Investing.com – The U.S.-China trade negotiations continued to hover over U.S. stocks, sending the major averages modestly lower on the day.
The S&P 500 and the Dow were each off about 0.2%, and the NASDAQ Composite slipped 0.24%, and the Nasdaq 100 index dropped 0.22%.
It was the third loss in a row for both the Dow and the S&P 500 and second in a row for the Nasdaq and Nasdaq 100.
The Dow's three-day decline was its first since August. The S&P's 3-day decline was its first since September.
Going into Friday, all four indexes are down for the week. A weekly loss for the Dow would be its first after rising for four weeks. The S&P would see its first loss after six weeks of gains, and the Nasdaq's streak of seven weekly gains is threatened.
That the index changes on Thursday were so similar suggests that most of the buying and selling was being generated by computer algorithms and that many investors are waiting for a trade deal to get done.
This week's declines are not big. The S&P 500, Dow and Nasdaq are still trading within 1.2% of their all-time highs, but they have run into resistance this week. That could make stocks vulnerable to profit-taking.
The Dow ended the day with 15 stocks up and 15 stocks down.
The best news for investors was another gain for energy stocks, which were the best-performing S&P 500 sector of the market by far, rising 1.5% as oil prices moved more than 2.5% higher. Exxon Mobil (NYSE:XOM) topped the Dow stocks with a 2.4% gain.
Pushing energy shares higher, according to Investing.com columnist Barani Krishnan, is Saudi Arabian moves to keep oil prices up ahead of the pricing for the initial public offering of Saudi Aramco, the state-owned oil giant. Aramco is expected to price its offering next month.
West Texas Intermediate crude rose $1.57 to $58.58 in New York and is up more than 5% since Tuesday.

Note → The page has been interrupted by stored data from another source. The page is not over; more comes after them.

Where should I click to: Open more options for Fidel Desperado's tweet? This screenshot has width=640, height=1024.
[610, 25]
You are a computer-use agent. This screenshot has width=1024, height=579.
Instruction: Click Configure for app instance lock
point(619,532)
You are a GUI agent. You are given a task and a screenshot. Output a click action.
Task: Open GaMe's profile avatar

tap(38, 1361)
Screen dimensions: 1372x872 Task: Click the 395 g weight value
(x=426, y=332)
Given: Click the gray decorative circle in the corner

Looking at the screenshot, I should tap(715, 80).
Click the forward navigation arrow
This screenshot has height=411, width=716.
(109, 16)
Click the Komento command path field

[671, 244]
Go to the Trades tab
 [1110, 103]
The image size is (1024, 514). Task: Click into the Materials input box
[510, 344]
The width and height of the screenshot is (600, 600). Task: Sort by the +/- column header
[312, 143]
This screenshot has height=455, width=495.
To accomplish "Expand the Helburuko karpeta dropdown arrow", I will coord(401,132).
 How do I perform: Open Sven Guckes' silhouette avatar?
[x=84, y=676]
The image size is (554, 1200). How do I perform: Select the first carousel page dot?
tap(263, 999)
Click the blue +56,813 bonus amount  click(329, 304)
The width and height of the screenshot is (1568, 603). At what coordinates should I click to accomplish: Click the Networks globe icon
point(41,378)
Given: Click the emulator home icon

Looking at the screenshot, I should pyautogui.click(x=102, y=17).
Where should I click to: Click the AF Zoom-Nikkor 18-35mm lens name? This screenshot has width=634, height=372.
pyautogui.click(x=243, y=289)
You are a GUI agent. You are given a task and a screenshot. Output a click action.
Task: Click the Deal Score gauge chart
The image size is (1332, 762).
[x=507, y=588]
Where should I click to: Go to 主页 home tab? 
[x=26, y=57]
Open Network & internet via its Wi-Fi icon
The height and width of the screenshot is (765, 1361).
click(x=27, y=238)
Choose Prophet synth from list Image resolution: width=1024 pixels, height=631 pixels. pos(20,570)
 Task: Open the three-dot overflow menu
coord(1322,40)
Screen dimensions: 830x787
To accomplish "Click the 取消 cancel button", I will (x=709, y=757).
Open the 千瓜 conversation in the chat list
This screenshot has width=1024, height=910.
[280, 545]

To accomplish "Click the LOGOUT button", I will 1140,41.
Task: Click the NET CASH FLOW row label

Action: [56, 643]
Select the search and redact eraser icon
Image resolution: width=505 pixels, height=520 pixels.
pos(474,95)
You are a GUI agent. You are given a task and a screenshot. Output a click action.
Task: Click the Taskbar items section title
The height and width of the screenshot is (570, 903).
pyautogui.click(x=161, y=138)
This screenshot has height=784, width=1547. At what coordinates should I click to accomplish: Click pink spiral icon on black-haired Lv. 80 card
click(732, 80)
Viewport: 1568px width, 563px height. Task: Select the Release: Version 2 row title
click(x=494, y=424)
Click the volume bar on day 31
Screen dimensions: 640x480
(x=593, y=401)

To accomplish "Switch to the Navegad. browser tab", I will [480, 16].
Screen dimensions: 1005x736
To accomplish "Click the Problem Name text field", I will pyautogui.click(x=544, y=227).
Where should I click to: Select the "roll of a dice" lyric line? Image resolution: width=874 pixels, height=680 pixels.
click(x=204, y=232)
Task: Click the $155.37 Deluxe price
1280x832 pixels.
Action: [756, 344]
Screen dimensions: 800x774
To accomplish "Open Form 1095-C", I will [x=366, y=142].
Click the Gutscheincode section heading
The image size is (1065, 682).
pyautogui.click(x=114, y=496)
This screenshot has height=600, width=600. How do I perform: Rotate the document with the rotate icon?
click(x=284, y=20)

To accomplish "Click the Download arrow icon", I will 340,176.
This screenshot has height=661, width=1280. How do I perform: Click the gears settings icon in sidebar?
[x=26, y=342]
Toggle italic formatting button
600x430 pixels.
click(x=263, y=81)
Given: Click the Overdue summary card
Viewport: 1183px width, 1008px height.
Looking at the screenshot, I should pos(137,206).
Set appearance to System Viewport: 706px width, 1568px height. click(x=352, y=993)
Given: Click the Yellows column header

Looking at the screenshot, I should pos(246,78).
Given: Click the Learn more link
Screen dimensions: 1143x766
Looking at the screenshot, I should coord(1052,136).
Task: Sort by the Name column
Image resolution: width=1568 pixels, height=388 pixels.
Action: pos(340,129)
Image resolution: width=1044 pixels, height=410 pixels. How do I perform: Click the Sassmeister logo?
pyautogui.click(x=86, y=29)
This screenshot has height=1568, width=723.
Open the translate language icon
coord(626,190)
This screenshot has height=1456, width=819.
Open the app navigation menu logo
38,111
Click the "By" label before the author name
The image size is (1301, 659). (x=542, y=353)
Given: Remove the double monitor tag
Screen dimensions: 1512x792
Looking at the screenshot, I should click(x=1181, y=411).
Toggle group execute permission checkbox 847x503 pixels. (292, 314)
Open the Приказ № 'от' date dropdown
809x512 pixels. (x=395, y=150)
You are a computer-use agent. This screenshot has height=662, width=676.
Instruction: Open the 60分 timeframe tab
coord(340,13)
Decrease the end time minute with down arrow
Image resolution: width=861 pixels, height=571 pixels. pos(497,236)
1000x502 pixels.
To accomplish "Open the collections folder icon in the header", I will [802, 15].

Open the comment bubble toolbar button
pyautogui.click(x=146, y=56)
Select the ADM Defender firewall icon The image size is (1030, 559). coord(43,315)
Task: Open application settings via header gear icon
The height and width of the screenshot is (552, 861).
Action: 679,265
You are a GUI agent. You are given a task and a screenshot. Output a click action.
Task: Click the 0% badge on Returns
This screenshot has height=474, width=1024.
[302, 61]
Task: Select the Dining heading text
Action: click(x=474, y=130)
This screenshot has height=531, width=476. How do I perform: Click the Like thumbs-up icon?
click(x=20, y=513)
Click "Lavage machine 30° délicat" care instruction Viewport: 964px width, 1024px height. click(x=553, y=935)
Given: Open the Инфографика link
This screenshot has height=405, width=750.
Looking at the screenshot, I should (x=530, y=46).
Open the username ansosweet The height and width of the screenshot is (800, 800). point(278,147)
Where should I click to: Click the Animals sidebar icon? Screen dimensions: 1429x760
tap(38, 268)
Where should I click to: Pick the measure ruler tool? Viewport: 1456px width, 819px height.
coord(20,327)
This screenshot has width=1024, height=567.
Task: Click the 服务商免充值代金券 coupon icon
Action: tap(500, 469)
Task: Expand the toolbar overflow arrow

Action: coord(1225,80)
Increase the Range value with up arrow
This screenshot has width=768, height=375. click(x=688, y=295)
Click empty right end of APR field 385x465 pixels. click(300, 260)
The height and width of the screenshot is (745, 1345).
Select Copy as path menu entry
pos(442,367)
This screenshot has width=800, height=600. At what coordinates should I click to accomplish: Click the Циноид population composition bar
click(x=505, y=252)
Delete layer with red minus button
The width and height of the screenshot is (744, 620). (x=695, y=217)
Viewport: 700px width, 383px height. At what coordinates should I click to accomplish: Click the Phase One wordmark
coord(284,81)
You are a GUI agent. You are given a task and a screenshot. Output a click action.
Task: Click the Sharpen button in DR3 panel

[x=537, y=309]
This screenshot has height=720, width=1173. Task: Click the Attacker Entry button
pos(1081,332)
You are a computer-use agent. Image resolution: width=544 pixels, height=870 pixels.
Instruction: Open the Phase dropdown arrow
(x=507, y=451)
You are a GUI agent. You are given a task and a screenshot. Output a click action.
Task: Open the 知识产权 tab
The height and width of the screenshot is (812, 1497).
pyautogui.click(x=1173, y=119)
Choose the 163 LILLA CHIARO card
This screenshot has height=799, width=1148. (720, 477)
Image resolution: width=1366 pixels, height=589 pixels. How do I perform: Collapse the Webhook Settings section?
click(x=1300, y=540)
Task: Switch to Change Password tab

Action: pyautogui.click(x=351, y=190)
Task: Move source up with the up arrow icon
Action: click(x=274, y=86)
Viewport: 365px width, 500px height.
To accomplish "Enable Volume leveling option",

Tech stocks were the laggards, with chips hardest hit because of worries about the uncertainty surrounding the U.S.-China trade negotiations. Procter & Gamble (NYSE:PG), Visa (NYSE:V) and Boeing (NYSE:BA) also weighed on the market.
A bullish economic signal was a report that existing home sales rose more than expected in October. The National Association of Realtors said lower mortgage rates and tight supplies drove sales up by their highest rate in two years.
Only three of the 11 S&P 500 sectors were higher: energy, communications services and health care. The weakest were real estate, consumer staples and consumer discretionary stocks.
L Brands (NYSE:LB), parent of The Limited; Charles Schwab (NYSE:SCHW), Devon Energy (NYSE:DVN) and Noble Energy (NYSE:NBL) were the top S&P 500 performers on the day.
E-TRADE Financial (NASDAQ:ETFC), chip-equipment-maker KLA-Tencor (NASDAQ:KLAC), Applied Materials (NASDAQ:AMAT) and ConAgra Foods (NYSE:CAG) were the S&P 500 laggards.